• Artículo:

————————

JOSÉ MANUEL CABALLERO BONALD: ENTRE LA NOCHE Y LA CREACIÓN
Ganador hace muy pocos años del Cervantes, la figura de Pepe Caballero Bonald se ilumina como
si navegase en muchos mundos interiores, desde el barroquismo que siempre ha pervivido en su
universo literario hasta una forma de decir culta y cuidada donde la ética y la estética
prevalecen sobre todo lo demás.
Perteneciente a la Generación de los cincuenta, compañero de poetas de la talla de Paco Brines
o José Ángel Valente, Caballero Bonald, un poco mayor que ellos, pero joven de espíritu,
envuelto en un universo literario que supo triunfar en la novela en 1962 con Dos días de
septiembre y que encontró su verdadero universo en Ágata, ojo de gato, fue en la poesía donde
fue trenzando desde el año 1952 una obra que ha sabido tocar diversos temas, pero sobre todo
los esenciales, el tiempo, la muerte, la infancia, obsesiones suyas y de otros que han ido
componiendo el mosaico de su obra muy bien recogida en la Obra poética completa (1952-2009),
Somos el tiempo que nos queda.

————————

• Líneas extraídas:

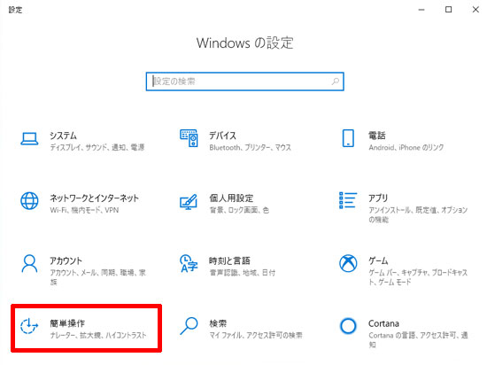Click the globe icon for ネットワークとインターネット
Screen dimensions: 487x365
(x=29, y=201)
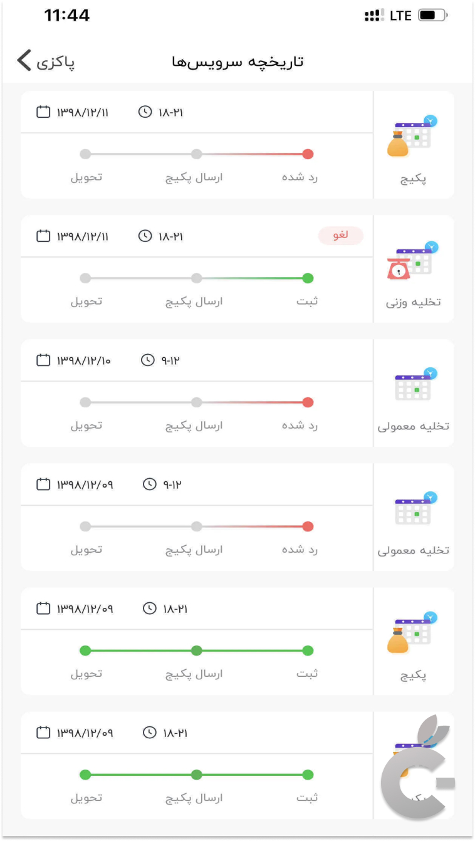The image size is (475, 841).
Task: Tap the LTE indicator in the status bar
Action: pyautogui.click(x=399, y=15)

————————

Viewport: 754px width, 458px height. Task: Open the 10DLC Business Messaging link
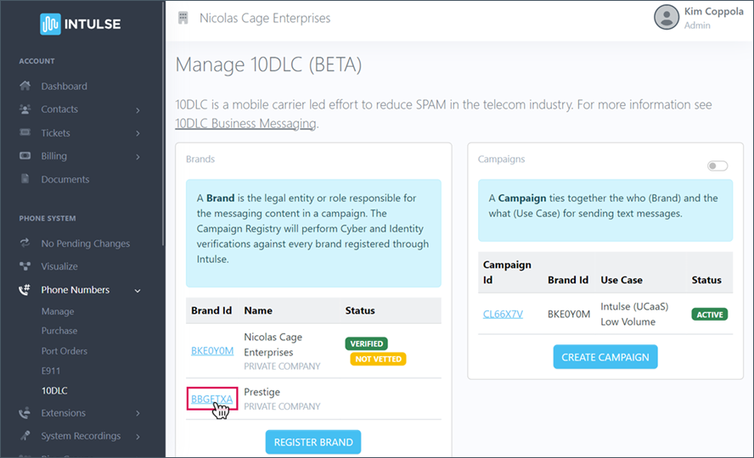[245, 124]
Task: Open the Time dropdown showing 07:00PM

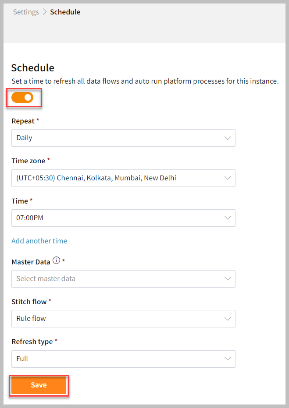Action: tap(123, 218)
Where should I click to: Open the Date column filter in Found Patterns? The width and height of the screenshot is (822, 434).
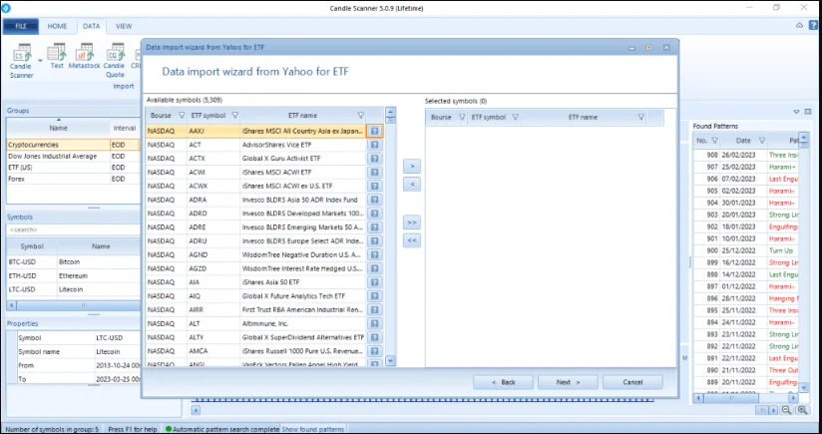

————————

Reescribe el fragmento del artículo que comienza en "Perteneciente a la" y acaba en "que nos queda.", renombrando "Caballero Bonald" como "el autor". Las líneas de arriba no hacen falta.

Perteneciente a la Generación de los cincuenta, compañero de poetas de la talla de Paco Brines
o José Ángel Valente, el autor, un poco mayor que ellos, pero joven de espíritu,
envuelto en un universo literario que supo triunfar en la novela en 1962 con Dos días de
septiembre y que encontró su verdadero universo en Ágata, ojo de gato, fue en la poesía donde
fue trenzando desde el año 1952 una obra que ha sabido tocar diversos temas, pero sobre todo
los esenciales, el tiempo, la muerte, la infancia, obsesiones suyas y de otros que han ido
componiendo el mosaico de su obra muy bien recogida en la Obra poética completa (1952-2009),
Somos el tiempo que nos queda.